Electric Power news briefs, September 1

Entergy Corp. ... PPG Industries Inc. .... Midwest Energy Cooperative ... Charles River Associates Inc. ... Alger Delta Cooperative Electric Association ... UtiliCorp Networks Canada ... TransAlta Corp. ... Southern California Edison Co. ... Thermo Ecotek ... Buccaneer Gas Pipeline LLC ... Duke Energy Corp. ... Williams ... Wisconsin Public Service Corp. ... Minnesota Power Inc. ... Allete ... Peninsular Gas Co.

Entergy Wholesale Operations, the power development division of Entergy Corp., and PPG Industries Inc. reported they have completed a $242 million nonrecourse financing for their joint power facility in Lake Charles, La. Construction of the 425 Mw combined cycle, natural gas-fired cogeneration plant, which will be owned by RS Cogen LLC and operated by PPG, is planned for September with the facility expected to begin operation in 2002. The plant will provide 250,000 lb/hr of process steam to PPG's adjacent chemical plant and 525,000 lb/hr to be sold to Lyondell Chemical Co. Half the facility's electrical output will supply the PPG plant and the other half will be sold by Entergy's power marketing group on the wholesale market. Entergy Wholesale Operations and PPG each own 50% of RS Cogen.

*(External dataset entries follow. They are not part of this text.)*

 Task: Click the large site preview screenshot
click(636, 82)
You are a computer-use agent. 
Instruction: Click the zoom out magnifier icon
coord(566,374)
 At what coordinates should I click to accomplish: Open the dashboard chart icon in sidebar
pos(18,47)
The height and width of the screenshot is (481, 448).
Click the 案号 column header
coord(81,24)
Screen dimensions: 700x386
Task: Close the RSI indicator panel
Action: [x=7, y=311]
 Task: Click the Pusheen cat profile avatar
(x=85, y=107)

The Michigan Public Service Commission has approved a settlement agreement, granting Midwest Energy Cooperative authority to refund $919,706 to its monthly member-customers in its Fruit Belt division on their November and December 2000 electric bills and $8,322 to its Fruit Belt division seasonal member-customers on their September 2000 electric bills. Midwest's irrigation customers in its Fruit Belt division will see a surcharge of $11,316 on their December 2000 electric bills. The commission approved the refunds and the surcharge because Midwest overcollected or undercollected from its respective electric customers for their Jan. 1-Dec. 31, 1999 power supply costs.

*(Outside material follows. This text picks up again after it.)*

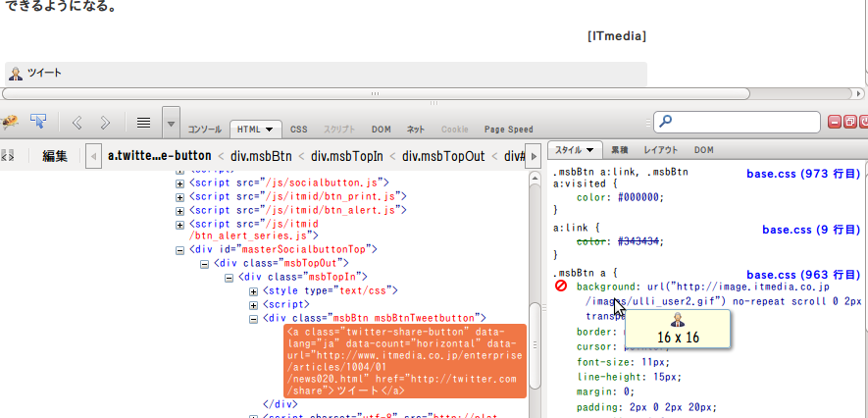The image size is (868, 418).
Task: Toggle the command line list icon
Action: tap(143, 123)
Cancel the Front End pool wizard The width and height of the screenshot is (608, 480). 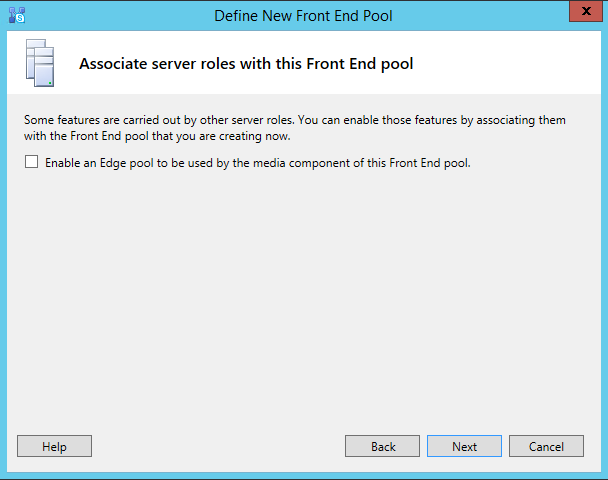[x=546, y=446]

Charles River Associates Inc. (CRA) reported after 70 rounds of bidding with five winning bidders submitting bids totaling more than $1 billion (Can.) the Alberta auction of power purchase agreements (PPA) was successfully concluded. Winning bidders purchased the rights to market and sell electricity generated in Alberta from generating units representing more than 4,200 Mw for periods ranging from a few years to 20 years, depending on the facility. CRA was responsible for marketing both the PPAs and the auction.

The Alger Delta Cooperative Electric Association received authorization from the Michigan Public Service Commission to increase its rates for its electric customers by $156,335 annually, an average increase of about 3.11%. The commission said it approved the rate increase because Alger Delta's currently approved rates would result in a revenue insufficiency for the company based on 1999 data. Alger Delta's new rates will take effect in September 2000.

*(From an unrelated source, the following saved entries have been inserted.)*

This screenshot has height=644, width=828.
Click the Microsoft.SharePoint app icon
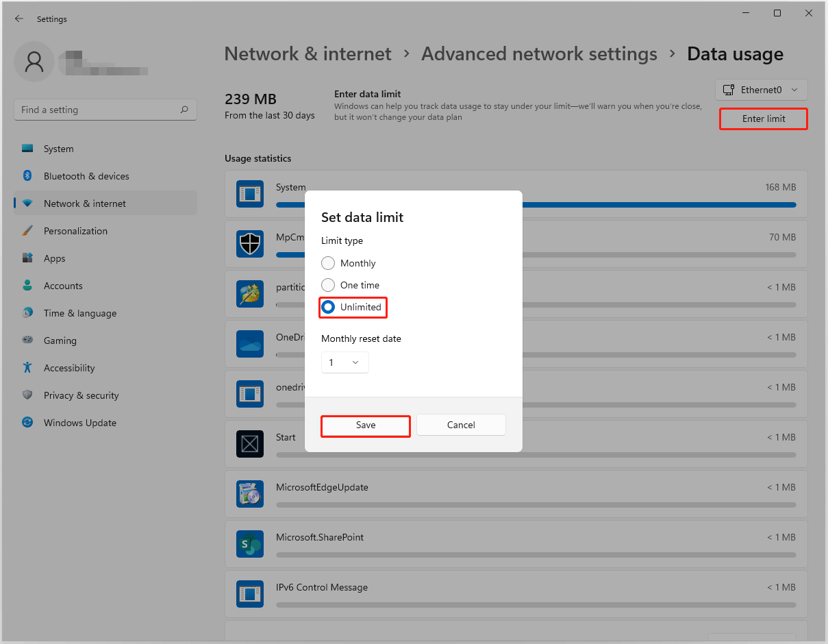coord(250,544)
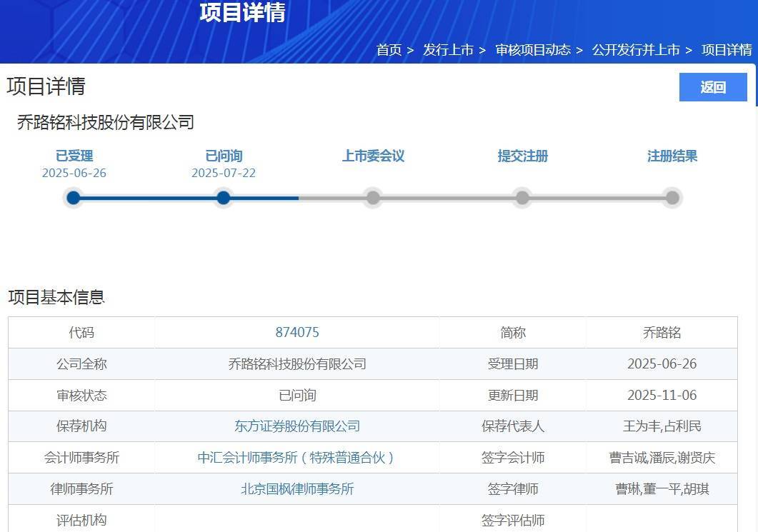Open 北京国枫律师事务所 law firm link
Viewport: 758px width, 532px height.
[x=297, y=489]
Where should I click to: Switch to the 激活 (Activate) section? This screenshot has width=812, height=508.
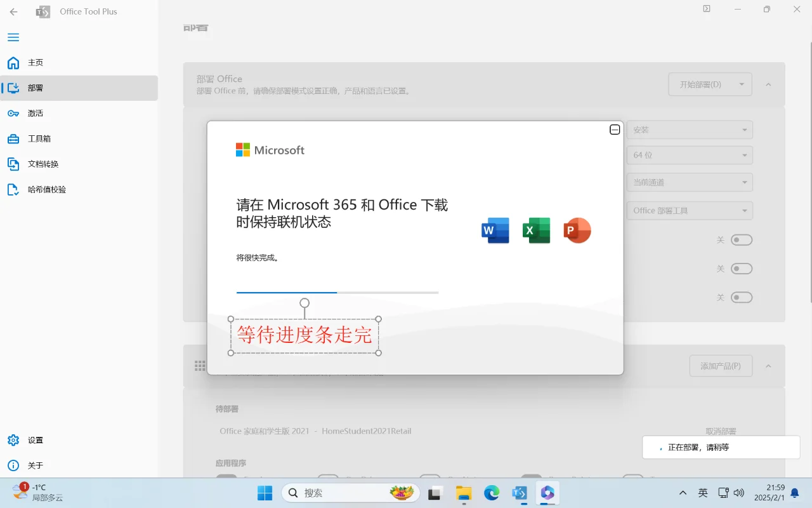pos(35,113)
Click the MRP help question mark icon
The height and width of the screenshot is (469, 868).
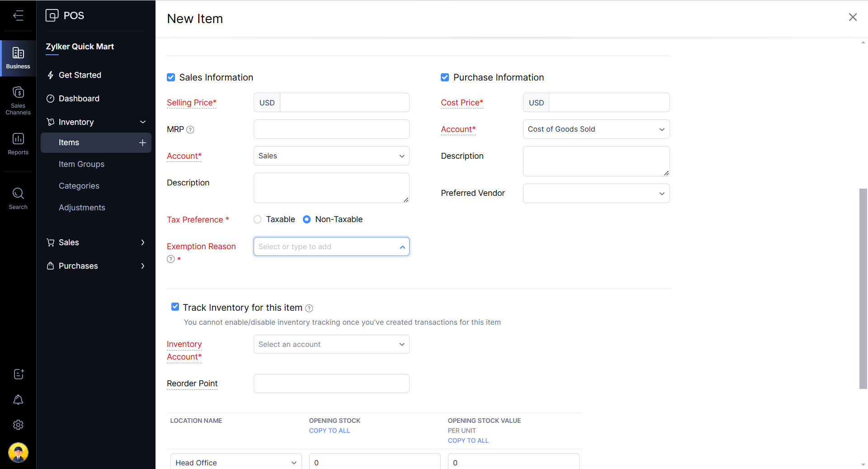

UtiliCorp Networks Canada, a unit of US-based UtiliCorp United Inc., reported it has completed the purchase of TransAlta Corp.'s Alberta electricity distribution and retail businesses for about $450 million ($700 million Can.) The purchase was announced in February and involves 350,000 retail customers, the management and operation of 90,000 km of low-voltage power distribution lines, and a 24-hour customer call center in Calgary.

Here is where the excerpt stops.